I hate to be an exhibitionist, but here it is: My reference stand. And I use it. Every day. In the digital age.
It’s probably a sign of the tar pits awaiting me, but I take comfort in physical books, especially physical reference books. But more than aesthetics are at work. The best reference books are prepared with impeccable scholarship, writing and editing.
Wikipedia is useful, but sometimes incomplete or wrong. Answers one finds on the Internet can be incorrect. One must be a careful consumer of digital information, particularly if it is going in a new story, analysis or column.
So while I use “the tubes” extensively, the dear trusted reference stand is beside me. I use it every day.
The backbone:
- The Columbia Encyclopedia, the finest single-volume of its kind.
- Two dictionaries.
- The Oxford Atlas of the World.
- The AP Style Book (and for my novel writing, the Chicago Manual of Style).
- Bartlett’s Familiar Quotations.
- The Oxford Thesaurus.
- Fowler’s Modern English Usage and the Oxford Companion to the English Language.

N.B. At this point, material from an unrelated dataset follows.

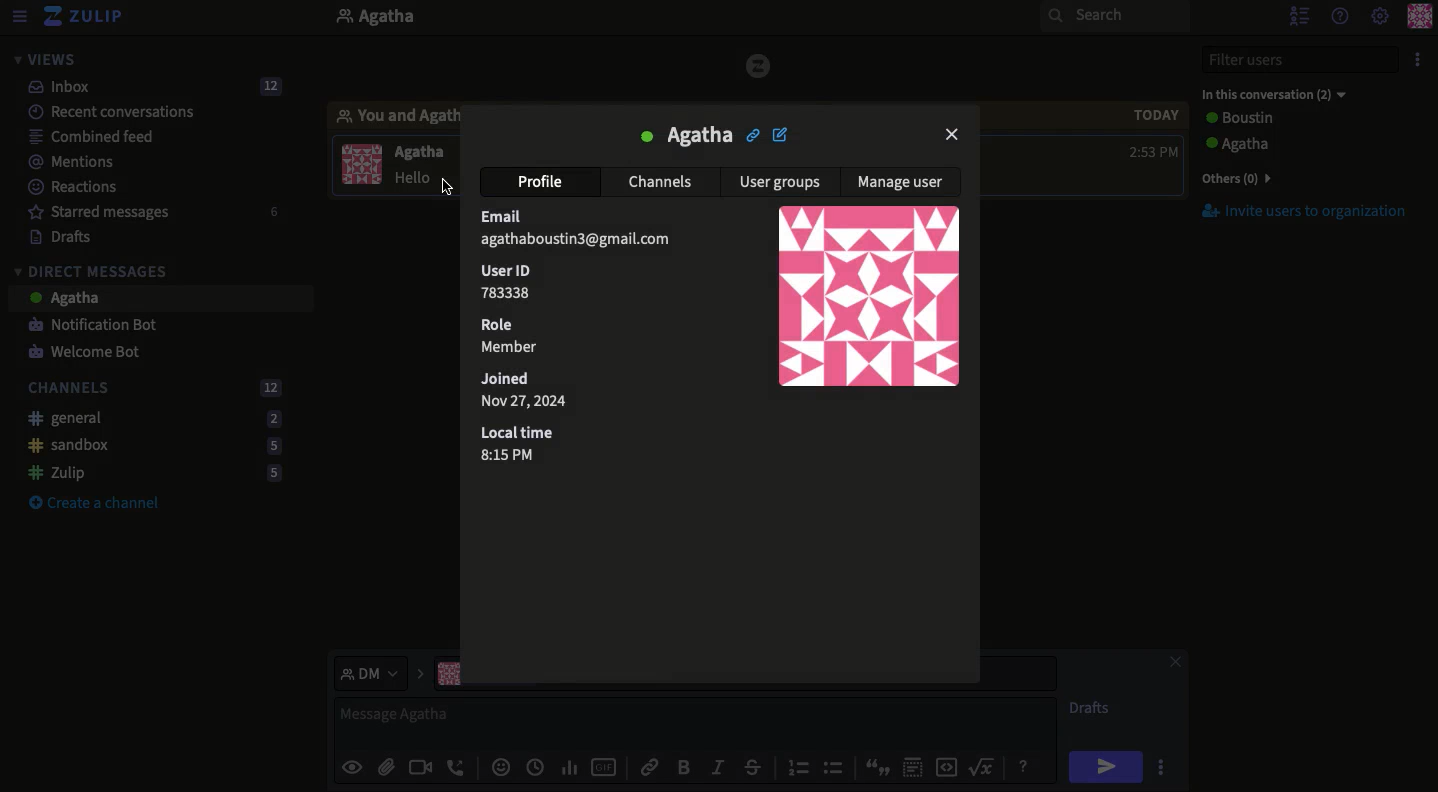  I want to click on DM, so click(381, 673).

- Black’s Law Dictionary, pocket edition.
- The Elements of Style by Strunk & White.
On another shelf, I have books specifically about business and economics. These include Barron’s Dictionary of Finance and Investment Terms; Barron’s Finance and Investment Handbook; The Dictionary of Modern Economics; the Columbia Knight-Bagehot Guide to Business and Economics Journalism; Writing About Business (The new Columbia Knight-Bagehot Guide), and The Worldly Philosophers, Robert Heilbroner’s superb compendium of 200 years of economic thought.
I’m not totally in the bone yard. On my iPad and iPhone are the Oxford Dictionary of Economics Google Translator; The World by National Geographic and a Pinyin pronunciation guide to Chinese.
There was a time when an arrogant reporter could say, “the copy desk will catch that.” It was a fool’s statement then (guilty as charged), but now it is extremely risky for your credibility. With ongoing job cuts, fewer copy editors — especially the veterans — are available. Often writers, especially bloggers and freelancers, are working with the flimsiest of nets.
So, yes, I am a bibliophile. But I keep and add to my reference stand and the collection that has burst those surly bonds to land on adjacent shelves. Because even with a world of information at my fingertips on the computer, some of it even accurate, the time-tested books are the best companions to good writing and credibility.